Millennials Are More Racist Than They Think

Source: Sean McElwee / Politico

News about race in America these days is almost universally negative. Longstanding wealth, income and employment gaps between whites and people of color are increasing, and tensions between police and minority communities around the country are on the rise. But many claim there’s a glimmer of hope: The next generation of Americans, they say, is “post-racial”—more tolerant, and therefore more capable of easing these race-based inequities. Unfortunately, closer examination of the data suggests that millennials aren’t racially tolerant, they’re racially apathetic: They simply ignore structural racism rather than try to fix it.

In 2010, a Pew Research report trumpeted that “the younger generation is more racially tolerant than their elders.” In the Chicago Tribune, Ted Gregory seized on this to declare millennials “the most tolerant generation in history.” These types of arguments typically cling to the fact that young people are more likely than their elders to favor interracial marriage. But while millennials are indeed less likely than baby boomers to say that more people of different races marrying each other is a change for the worse (6 percent compared to 14 percent), their opinions on that score are basically no different than those of the generation immediately before them, the Gen Xers, who come in at 5 percent. On interracial dating, the trend is similar, with 92 percent of Gen Xers saying it’s “all right for blacks and whites to date each other,” compared to 93 percent of millennials.

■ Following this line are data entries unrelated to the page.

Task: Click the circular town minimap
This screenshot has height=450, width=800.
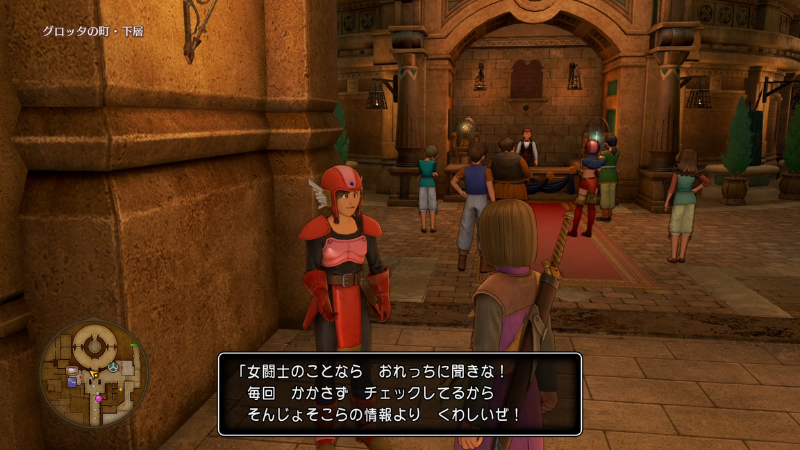Action: pyautogui.click(x=93, y=373)
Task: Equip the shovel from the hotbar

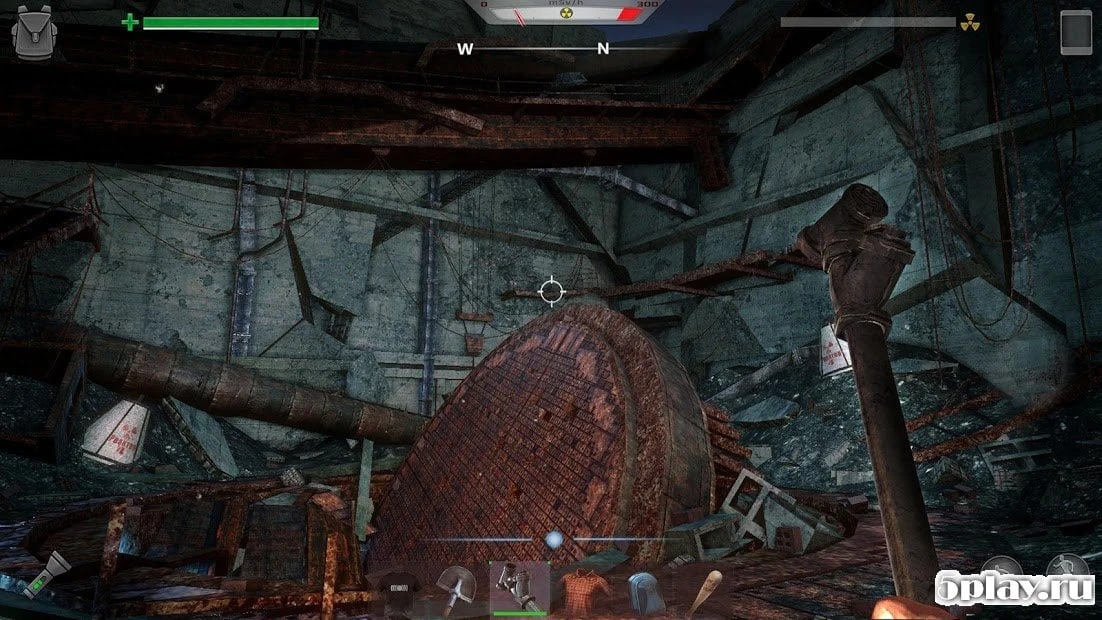Action: click(458, 590)
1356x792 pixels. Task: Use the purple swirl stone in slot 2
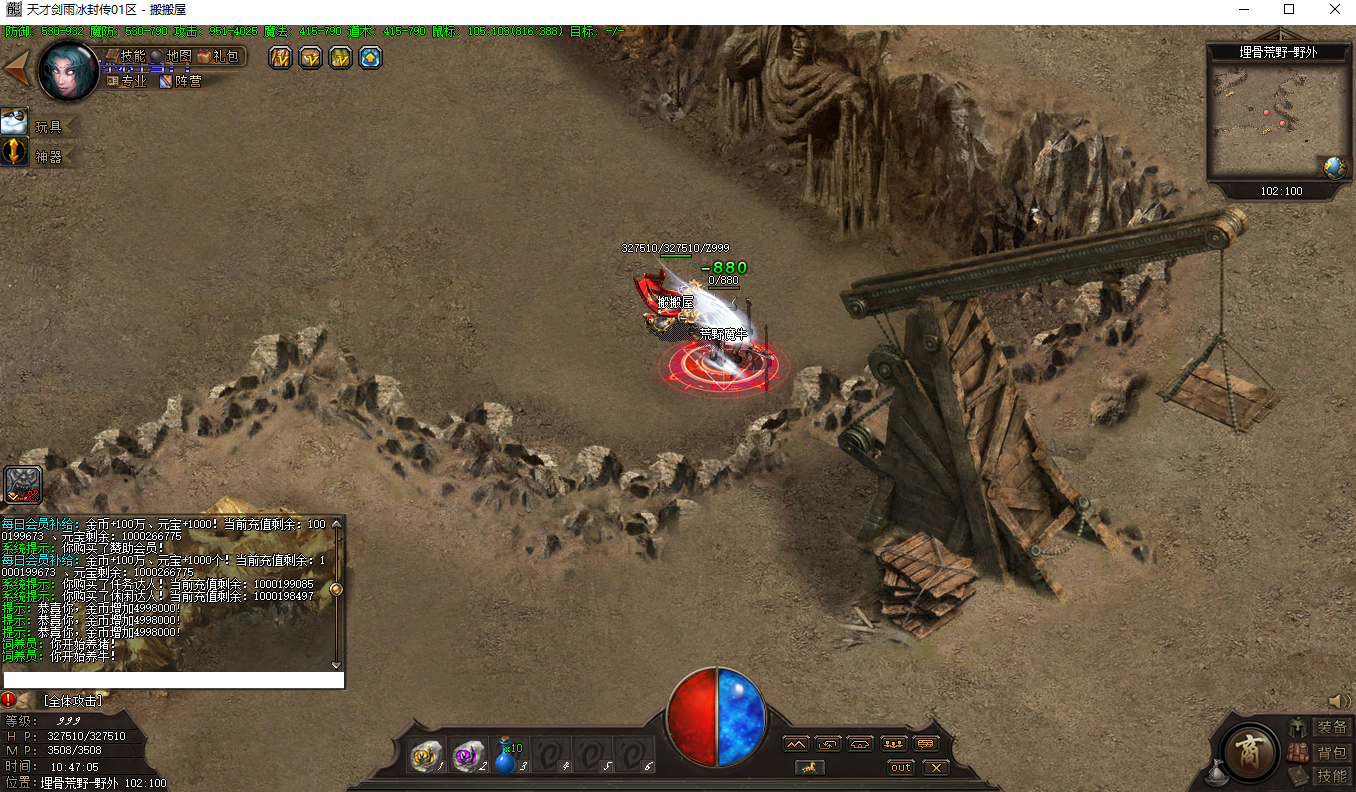pyautogui.click(x=466, y=756)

Furthermore, these questions don’t really say anything about racial justice: After all, interracial dating and marriage are unlikely to solve deep disparities in criminal justice, wealth, upward mobility, poverty and education—at least not in this century. (Black-white marriages currentlymake up just 2.2 percent of all marriages.) And when it comes to opinions on more structural issues, such as the role of government in solving social and economic inequality and the need for continued progress, millennials start to split along racial lines. When people are asked, for example, “How much needs to be done in order to achieve Martin Luther King’s dream of racial equality?” the gap between white millennials and millennials of color (all those who don’t identify as white) are wide. And once again, millennials are shown to be no more progressive than older generations: Among millennials, 42 percent of whites answer that “a lot” must be done to achieve racial equality, compared to 41 percent of white Gen Xers and 44 percent of white boomers.

The most significant change has been among nonwhite millennials, who are more racially optimistic than their parents. (Fifty-four percent of nonwhite millennials say “a lot” must be done, compared with 60 percent of nonwhite Gen Xers.) And this racial optimism isn’t exactly warranted. The racial wealth gap has increased since the 2007 financial crisis, and blacks who graduate from college have less wealth than whites who haven’t completed high school. A new paper by poverty experts Thomas Hirschl and Mark Rank estimates that whites are 6.74 times more likely to enter the top 1 percent of the income distribution ladder than nonwhites. And Bhashkar Mazumder finds that 60 percent of blacks whose parents were in the top half of income distribution end up in the bottom, compared with 36 percent of whites.